### YOUR ASSIGNMENT:
Search the entries below for the line containing "Where should I click to: Switch"; from there to the end, return every line exactly and add nothing.

(Source records)
========================================================================

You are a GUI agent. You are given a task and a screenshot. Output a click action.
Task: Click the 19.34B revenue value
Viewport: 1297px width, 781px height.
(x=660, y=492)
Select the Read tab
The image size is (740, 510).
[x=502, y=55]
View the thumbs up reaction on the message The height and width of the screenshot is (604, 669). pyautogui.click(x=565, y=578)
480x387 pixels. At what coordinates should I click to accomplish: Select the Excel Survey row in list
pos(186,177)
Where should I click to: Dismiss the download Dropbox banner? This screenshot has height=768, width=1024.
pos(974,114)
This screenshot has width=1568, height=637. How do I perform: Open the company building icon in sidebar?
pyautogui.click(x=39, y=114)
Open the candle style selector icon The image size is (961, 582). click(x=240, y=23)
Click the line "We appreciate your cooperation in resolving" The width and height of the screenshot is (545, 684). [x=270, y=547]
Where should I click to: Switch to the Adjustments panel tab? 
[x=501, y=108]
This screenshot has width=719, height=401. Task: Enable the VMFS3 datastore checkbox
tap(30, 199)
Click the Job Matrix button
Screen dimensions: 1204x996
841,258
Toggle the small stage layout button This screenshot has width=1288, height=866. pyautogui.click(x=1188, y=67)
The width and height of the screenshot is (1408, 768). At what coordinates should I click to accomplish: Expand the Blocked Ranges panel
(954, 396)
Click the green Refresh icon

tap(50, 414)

========================================================================

### TASK RESULT:
Where should I click to: Switch to the Adjustments panel tab? 
[x=501, y=108]
This screenshot has width=719, height=401. Task: Enable the VMFS3 datastore checkbox
tap(30, 199)
Click the Job Matrix button
Screen dimensions: 1204x996
841,258
Toggle the small stage layout button This screenshot has width=1288, height=866. pyautogui.click(x=1188, y=67)
The width and height of the screenshot is (1408, 768). At what coordinates should I click to accomplish: Expand the Blocked Ranges panel
(954, 396)
Click the green Refresh icon

tap(50, 414)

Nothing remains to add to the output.